A standalone small single storey medical centre is to have an extension that will allow chemotherapy patients to receive treatment. There is a supporting letter from a leading oncologist stating that the patients are ambulant and able to self-evacuate after removing the cannula from their arm. They are not sedated at all and in fact are required to have a level of wellness in order to receive the treatment.
The design was completed on the basis of risk group CA. The BCA says it should be SI. I do not agree - but stand to be corrected. Can find no relevant determinations.
Would really appreciate any stories of similar cases or general comments.
Thanks once again.
Start with code clause C4.2 where it clearly states that there must be a low probability (not zero) that occupants are not unreasonably delayed. The minute taken to remove a cannula would not constitute an unreasonable delay. A person can be removed from a CT scan machine in seconds and again is not listed but obviously not an unreasonable delay. C/VM2 is another option to meet C4.2, in other words C/VM2 also permits delay provided it is not unreasonable. I would look at what Table 1.1 actually provides as they are only examples. The list would be neither inclusive nor exclusive as it would be impractical to list all procedures in that category. Examples are general guidelines rather than a definitive list.
I have just been down the same path with dialysis treatment where we we told there is a 3 minute delay before occupants could self evacuate. Even though we could demonstrate that the patient evacuation time would be less than for a CA occupation of the building we could not convince the BCA of any merit in the approach. So we resorted to applying the C/AS2 SI requirements with modifications that resulted in the fire safety design becoming an alternative solution. I inherited the project and in hindsight would have applied the C/AS2 SI design in full. Just remember - if you do not have any sleeping patients, then all the “group sleeping area” requirements disappear. The C/AS2 4.1.16 Special care facilities requirements apply.

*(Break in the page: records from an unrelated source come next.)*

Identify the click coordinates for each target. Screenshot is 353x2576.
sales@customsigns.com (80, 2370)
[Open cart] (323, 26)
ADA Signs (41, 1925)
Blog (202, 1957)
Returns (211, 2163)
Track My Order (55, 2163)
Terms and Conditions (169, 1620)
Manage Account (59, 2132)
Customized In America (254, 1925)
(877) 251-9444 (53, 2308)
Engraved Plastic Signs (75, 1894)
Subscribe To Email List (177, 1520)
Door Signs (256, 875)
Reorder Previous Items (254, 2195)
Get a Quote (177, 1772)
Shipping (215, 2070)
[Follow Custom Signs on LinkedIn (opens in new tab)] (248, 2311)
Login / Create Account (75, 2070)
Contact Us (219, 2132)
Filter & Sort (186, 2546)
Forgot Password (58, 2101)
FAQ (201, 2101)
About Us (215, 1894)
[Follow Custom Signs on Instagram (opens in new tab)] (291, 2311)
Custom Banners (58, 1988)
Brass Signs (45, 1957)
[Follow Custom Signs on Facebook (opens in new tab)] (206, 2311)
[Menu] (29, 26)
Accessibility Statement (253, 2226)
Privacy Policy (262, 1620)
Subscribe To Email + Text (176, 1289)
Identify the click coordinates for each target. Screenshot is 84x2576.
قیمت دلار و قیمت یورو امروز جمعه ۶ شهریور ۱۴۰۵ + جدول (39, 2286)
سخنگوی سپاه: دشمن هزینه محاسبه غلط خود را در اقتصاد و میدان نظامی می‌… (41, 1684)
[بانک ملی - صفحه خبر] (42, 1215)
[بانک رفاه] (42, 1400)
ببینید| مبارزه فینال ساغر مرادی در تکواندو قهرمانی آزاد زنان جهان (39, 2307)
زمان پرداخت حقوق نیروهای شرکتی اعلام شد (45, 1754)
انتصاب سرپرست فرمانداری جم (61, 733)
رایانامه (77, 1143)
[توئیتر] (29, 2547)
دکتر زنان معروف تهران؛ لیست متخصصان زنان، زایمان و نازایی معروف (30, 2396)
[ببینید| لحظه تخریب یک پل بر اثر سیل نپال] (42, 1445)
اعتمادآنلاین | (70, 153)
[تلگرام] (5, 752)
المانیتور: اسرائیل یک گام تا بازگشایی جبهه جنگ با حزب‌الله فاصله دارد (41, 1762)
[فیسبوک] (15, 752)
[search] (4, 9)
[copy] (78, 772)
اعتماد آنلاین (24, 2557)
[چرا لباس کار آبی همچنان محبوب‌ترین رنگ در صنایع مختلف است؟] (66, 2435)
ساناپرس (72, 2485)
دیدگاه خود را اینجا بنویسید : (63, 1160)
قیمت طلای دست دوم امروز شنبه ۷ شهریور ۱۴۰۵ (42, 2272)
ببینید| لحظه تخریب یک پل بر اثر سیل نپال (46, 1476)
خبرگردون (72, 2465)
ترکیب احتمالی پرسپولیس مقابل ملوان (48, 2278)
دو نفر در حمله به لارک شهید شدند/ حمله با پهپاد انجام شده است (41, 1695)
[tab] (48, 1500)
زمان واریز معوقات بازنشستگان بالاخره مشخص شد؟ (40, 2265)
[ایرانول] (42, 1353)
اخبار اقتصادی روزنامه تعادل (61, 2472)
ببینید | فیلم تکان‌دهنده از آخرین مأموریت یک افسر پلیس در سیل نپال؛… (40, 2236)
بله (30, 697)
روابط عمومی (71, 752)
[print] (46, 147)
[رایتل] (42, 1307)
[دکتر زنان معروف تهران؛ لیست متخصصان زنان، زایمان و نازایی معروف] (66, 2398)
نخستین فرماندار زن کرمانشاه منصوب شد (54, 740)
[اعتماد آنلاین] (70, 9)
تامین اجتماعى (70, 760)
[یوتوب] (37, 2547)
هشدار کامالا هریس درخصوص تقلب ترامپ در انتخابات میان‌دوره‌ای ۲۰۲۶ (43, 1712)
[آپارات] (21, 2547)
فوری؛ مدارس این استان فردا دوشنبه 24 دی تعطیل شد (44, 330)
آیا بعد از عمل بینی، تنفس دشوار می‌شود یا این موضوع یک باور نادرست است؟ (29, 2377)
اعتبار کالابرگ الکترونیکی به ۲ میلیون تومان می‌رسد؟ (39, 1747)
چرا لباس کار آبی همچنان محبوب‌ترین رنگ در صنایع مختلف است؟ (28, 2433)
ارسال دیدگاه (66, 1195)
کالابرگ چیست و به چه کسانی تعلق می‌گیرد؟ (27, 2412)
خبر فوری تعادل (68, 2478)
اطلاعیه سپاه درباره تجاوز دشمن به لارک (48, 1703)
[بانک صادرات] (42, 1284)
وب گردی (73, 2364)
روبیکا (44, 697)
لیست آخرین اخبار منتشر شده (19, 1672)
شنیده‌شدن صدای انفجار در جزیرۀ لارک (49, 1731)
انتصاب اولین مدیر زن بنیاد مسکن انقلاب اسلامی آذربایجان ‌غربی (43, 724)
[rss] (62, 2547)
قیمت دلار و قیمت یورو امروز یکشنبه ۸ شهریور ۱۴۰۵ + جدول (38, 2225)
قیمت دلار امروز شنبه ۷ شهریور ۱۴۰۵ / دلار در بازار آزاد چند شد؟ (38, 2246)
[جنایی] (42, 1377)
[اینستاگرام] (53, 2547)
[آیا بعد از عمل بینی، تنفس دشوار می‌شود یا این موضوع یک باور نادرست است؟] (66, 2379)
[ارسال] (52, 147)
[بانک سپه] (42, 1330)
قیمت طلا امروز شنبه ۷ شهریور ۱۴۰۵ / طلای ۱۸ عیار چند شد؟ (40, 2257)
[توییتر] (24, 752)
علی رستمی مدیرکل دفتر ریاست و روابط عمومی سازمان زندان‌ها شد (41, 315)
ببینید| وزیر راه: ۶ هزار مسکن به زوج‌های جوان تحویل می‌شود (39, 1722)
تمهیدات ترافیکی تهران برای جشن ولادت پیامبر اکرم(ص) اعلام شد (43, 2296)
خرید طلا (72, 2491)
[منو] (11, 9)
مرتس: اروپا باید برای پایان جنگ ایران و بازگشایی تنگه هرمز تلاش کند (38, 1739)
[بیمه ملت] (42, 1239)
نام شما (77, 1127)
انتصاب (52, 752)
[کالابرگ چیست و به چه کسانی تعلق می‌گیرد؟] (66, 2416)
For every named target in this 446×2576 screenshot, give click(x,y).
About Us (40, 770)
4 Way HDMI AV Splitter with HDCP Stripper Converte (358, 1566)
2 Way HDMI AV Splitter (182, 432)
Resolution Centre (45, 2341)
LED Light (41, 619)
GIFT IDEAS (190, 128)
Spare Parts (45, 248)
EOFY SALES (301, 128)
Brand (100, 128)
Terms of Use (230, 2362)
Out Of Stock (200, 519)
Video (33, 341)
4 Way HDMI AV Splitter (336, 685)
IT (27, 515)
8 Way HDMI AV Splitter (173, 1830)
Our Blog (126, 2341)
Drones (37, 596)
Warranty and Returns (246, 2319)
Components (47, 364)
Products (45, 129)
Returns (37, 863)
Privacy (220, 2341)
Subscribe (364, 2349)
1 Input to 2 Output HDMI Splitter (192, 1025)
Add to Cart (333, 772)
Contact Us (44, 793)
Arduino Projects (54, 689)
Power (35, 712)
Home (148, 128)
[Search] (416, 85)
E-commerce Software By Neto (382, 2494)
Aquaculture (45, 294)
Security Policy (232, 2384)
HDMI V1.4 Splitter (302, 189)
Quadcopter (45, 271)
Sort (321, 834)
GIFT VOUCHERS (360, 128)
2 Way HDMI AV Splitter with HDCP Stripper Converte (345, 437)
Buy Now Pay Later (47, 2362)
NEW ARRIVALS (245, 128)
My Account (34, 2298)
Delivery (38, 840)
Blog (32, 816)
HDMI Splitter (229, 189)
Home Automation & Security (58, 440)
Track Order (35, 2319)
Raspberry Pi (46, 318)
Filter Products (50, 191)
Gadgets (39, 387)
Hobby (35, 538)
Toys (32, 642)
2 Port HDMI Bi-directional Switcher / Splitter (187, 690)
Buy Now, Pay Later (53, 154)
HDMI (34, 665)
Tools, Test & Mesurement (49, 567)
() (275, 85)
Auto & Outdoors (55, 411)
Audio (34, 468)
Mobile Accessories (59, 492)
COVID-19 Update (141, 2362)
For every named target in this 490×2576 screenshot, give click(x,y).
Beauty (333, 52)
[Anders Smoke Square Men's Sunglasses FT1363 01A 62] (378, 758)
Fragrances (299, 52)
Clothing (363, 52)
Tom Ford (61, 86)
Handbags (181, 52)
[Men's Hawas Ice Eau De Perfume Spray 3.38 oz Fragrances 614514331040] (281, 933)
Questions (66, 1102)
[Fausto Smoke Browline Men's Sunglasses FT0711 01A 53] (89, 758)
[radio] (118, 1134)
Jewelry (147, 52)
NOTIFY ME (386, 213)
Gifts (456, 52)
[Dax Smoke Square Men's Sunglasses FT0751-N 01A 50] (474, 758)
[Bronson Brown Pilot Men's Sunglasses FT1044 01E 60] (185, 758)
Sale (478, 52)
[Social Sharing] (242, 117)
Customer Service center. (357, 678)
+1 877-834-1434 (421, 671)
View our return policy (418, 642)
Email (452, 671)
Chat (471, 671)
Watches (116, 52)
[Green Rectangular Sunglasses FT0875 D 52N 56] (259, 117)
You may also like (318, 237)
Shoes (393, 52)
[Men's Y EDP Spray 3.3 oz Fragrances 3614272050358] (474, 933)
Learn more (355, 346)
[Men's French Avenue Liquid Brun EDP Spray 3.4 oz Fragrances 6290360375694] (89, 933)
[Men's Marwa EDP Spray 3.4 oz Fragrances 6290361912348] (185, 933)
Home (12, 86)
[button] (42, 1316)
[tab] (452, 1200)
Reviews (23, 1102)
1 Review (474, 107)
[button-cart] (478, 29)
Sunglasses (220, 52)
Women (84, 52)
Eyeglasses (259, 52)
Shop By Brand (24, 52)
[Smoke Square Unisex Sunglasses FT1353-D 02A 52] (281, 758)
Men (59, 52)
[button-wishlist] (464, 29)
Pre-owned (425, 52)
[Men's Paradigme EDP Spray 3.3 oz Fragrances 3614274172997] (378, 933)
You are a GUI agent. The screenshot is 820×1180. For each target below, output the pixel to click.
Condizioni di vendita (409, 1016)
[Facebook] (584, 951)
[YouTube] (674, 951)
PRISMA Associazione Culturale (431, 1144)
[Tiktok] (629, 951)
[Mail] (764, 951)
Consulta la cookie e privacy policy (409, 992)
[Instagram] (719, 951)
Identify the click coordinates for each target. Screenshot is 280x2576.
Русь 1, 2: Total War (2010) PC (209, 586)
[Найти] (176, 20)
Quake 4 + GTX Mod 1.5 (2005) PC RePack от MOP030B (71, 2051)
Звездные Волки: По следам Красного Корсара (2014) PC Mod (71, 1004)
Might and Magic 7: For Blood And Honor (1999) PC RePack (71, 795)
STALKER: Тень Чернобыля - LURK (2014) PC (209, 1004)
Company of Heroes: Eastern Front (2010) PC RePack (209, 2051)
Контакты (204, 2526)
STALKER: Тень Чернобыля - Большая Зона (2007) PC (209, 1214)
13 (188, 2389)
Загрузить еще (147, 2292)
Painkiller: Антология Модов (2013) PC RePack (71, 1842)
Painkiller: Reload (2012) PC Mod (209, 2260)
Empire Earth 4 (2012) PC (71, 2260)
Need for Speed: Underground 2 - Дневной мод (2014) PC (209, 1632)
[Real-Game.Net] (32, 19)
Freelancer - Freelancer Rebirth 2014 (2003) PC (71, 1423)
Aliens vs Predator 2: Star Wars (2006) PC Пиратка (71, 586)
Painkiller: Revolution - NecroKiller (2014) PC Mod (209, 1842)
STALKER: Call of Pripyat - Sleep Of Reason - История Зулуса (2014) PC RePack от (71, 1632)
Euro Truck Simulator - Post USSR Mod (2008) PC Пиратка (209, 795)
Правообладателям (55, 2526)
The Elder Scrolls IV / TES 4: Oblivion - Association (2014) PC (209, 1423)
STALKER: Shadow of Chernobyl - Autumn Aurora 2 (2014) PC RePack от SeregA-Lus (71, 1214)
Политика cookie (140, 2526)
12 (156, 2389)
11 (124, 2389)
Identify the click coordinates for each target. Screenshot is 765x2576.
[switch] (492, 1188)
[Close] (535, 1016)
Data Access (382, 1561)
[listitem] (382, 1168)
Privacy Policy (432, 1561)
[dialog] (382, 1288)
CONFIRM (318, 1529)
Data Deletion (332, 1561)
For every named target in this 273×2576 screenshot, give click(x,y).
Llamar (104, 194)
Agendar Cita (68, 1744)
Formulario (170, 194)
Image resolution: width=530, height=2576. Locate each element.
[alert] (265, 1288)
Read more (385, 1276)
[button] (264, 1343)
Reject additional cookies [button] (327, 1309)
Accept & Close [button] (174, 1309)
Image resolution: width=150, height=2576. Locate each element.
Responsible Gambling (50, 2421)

Hm…the activity is definitely “chemotherapy”. Which is an “example” in C/AS2. A supporting letter makes it clear that evacuation would be delayed by only a very short time. I get that the BCA is looking at the words in C/AS2, but to me C/AS2 is applicable.
I just tried to apply the design as per Robert’s suggestion. Under the old C/AS2 Fig 4.5a would apply making it a full on group sleeping area. Under the new ‘clearer’ C/AS2 that option doesn’t exist and the nearest option of Fig 4.5b is less onerous than before as up to 6 ‘patients’ can be in the one smoke cell. In other words 6 patients would be in a single firecell with no further passive works.
But John, they are not asleep. They are fully awake and alert. They just have a cannula thing in their arm. Sorry, but I am now rather confused.
Sorry to confuse you Tim. What I meant is that following that path would steer it into a GSA even though no one is asleep as you say. I spent decades donating blood and lying on a bed with a needle in my arm would not delay my escape by more than a few seconds with there always being 1 nurse for every 2 or 3 donors. What Councils are missing is that code clause C4.2 states low probability (not zero probability) and not unreasonably delayed (rather than instant evacuation).